Exercise requirements:
From the printer setup text below, list everything that holds the extruder in place for shipping.
+++ Reading text
Nozzle cleaning needle
Razor blade (for scraper)
PTFE tube clip
Spare nozzle wiper pad
2 spare filament cutters
Oil
Spool holder bracket
Screws for purge wiper, spool holder and scraper

There’s also a paltry 20g of sample filament (enough for a Benchy and a scraper or two), a section of PTFE tube and the spool holder.

It is effectively fully assembled, but there are a few things to do.

The extruder is locked into place by pieces of foam, a cable tie, and a large plastic Z axis limiter piece secured with screws. These all need to be removed.

Remove the Z axis limiter, which is screwed in place for shipping

Then 3 screws under the bed need to be tightened.

The purge wiper is then installed onto the end of the Z axis using a screw from underneath.

If you’re not using the AMS Lite, the spool holder bracket should be screwed into place and the spool holder slotted in, then the PTFE tube inserted. These steps should take less than 10 minutes.

Spool holder bracket installed

Once the hardware is setup, you can turn on the printer, connect it to WiFi and optionally bind it to your Bambu Lab account. The printer will check for a firmware update, the friendly maintenance assistant will prompt you to lubricate the Y axis, and you can also opt to complete a calibration routine.

This procedure loudly vibrates the axis motors at various frequencies, then applies motor noise cancellation. This is very effective! The display first shows that the loud vibrations are with the motor noise cancellation off. It then makes its calculations and repeats the vibration with the motor noise cancellation on. There is a large difference. With motor noise cancellation on, this is a very quiet printer despite its remarkable speed.

Extruder and Hotend

The direct extruder seems quite large and especially tall for such a small printer. It is all metal and has a hardened steel drive gear. A prominent drive indicator spins at the front of the extruder, indicating flow. Many users customize this part to add some character to the printer.

The extruder is all metal and has a hardened steel drive gear

The nozzle, heartbreak and cooling fins are integrated into a single component which is held in place magnetically and secured with a latch and buckle. The nozzle is not screwed in and does not require any tools to change. The entire assembly can be removed and replaced by opening the latch and pulling the entire assembly off the magnet. This is very simple and makes nozzle changes extremely easy, prompting new users to try different nozzles. The printer is equipped with a 0.4mm stainless steel nozzle. A 0.2mm stainless steel nozzle is available as well as 0.4mm, 0.6mm and 0.8mm hardened steel nozzles.
++++++
+++ Data provided
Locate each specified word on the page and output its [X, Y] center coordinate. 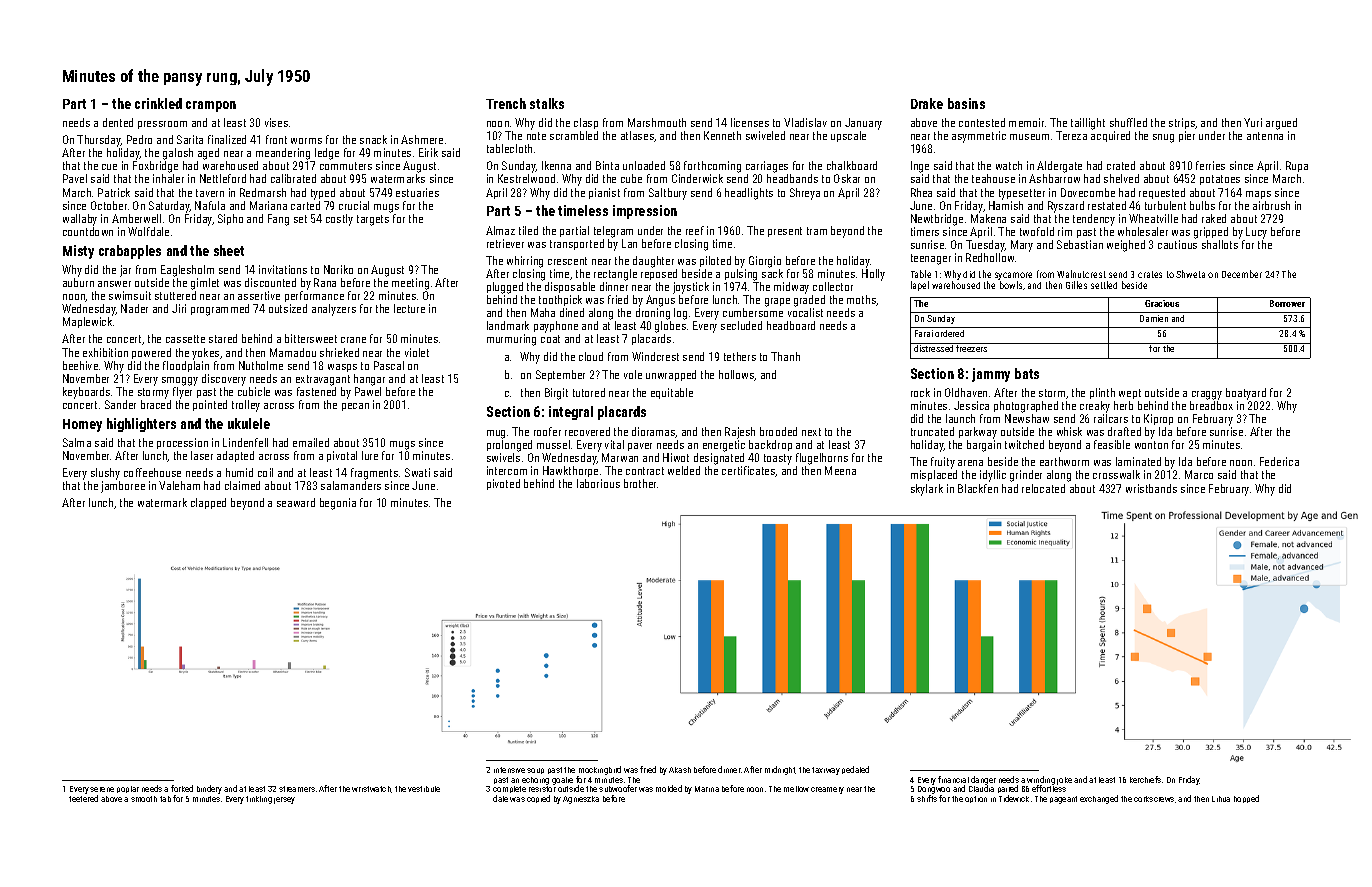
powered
++++++
Answer to this task:
- Pieces of foam
- A cable tie
- A large plastic Z axis limiter piece secured with screws